> MATERIAL PROVIDED:
>> begin

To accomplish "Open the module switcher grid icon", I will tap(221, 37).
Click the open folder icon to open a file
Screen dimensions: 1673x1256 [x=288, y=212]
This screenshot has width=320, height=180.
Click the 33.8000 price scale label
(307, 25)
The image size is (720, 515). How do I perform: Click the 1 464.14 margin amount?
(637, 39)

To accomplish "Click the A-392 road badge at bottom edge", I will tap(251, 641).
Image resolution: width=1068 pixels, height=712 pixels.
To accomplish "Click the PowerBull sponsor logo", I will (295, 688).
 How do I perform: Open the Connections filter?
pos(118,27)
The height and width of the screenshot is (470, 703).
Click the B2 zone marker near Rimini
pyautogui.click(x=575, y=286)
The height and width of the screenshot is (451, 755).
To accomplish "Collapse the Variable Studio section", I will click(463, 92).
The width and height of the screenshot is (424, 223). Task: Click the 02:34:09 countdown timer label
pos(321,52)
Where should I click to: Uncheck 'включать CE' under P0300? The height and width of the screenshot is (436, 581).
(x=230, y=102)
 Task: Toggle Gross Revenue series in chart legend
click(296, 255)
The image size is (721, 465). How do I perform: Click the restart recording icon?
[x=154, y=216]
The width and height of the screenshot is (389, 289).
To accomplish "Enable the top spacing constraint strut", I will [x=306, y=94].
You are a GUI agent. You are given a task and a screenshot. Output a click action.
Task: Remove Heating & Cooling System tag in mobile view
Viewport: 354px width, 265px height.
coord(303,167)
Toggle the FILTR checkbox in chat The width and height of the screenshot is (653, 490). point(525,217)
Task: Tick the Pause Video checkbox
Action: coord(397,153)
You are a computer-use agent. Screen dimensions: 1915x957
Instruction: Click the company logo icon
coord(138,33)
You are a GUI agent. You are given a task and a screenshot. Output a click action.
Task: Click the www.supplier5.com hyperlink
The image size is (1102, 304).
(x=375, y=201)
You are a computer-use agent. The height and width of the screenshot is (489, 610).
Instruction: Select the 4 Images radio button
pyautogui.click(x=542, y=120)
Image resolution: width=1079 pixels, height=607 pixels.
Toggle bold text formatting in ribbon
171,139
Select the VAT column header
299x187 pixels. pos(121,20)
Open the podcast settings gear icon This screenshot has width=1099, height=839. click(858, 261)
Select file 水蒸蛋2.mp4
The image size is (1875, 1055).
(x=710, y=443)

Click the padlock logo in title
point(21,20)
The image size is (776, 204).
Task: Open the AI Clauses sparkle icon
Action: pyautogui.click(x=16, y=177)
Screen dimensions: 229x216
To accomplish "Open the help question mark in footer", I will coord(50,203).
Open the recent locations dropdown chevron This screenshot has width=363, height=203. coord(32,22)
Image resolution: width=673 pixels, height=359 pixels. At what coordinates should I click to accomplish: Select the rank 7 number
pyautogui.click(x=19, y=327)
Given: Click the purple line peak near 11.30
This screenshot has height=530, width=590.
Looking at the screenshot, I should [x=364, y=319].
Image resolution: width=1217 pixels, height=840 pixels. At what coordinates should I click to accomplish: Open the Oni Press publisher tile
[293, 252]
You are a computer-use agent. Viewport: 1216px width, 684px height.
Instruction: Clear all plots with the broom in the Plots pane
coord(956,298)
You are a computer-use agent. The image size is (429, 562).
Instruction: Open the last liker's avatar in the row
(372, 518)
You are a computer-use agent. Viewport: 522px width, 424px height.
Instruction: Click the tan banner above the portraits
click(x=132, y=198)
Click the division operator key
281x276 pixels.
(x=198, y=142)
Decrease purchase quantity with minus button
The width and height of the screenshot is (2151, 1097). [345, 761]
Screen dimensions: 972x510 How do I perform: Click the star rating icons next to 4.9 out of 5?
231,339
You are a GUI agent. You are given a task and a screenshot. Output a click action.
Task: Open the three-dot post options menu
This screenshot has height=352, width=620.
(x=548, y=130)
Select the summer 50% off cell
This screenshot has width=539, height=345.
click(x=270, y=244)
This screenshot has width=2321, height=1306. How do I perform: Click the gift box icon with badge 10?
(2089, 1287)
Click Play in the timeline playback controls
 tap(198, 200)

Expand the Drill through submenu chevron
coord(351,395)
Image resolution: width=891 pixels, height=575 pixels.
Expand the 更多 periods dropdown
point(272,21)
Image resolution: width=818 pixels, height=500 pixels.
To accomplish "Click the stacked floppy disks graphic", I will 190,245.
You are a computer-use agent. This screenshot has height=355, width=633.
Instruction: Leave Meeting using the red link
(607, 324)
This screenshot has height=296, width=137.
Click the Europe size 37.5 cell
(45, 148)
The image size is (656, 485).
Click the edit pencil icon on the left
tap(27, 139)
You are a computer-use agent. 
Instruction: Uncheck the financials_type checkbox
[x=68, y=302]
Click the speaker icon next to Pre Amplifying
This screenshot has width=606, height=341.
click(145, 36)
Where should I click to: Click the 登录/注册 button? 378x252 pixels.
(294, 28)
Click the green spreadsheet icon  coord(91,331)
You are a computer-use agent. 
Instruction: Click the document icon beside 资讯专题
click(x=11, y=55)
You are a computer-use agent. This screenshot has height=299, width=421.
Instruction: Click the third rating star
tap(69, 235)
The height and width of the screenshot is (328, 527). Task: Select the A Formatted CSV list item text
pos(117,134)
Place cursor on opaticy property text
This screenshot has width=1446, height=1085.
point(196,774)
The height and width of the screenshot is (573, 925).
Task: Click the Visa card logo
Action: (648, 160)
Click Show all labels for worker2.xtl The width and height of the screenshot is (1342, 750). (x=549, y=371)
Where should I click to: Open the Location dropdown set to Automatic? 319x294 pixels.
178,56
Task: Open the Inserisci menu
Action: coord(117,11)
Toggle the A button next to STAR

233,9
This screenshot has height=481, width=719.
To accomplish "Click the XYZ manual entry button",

>> end

> YOUR GOAL:
Starting with the line with "Where should I click to: Open" and going on through the last of the items, give those lines again, swapping "dropdown" for "list" and leaving everything else unchanged.

> TASK ANSWER:
Where should I click to: Open the Location list set to Automatic? 319x294 pixels.
178,56
Task: Open the Inserisci menu
Action: coord(117,11)
Toggle the A button next to STAR

233,9
This screenshot has height=481, width=719.
To accomplish "Click the XYZ manual entry button",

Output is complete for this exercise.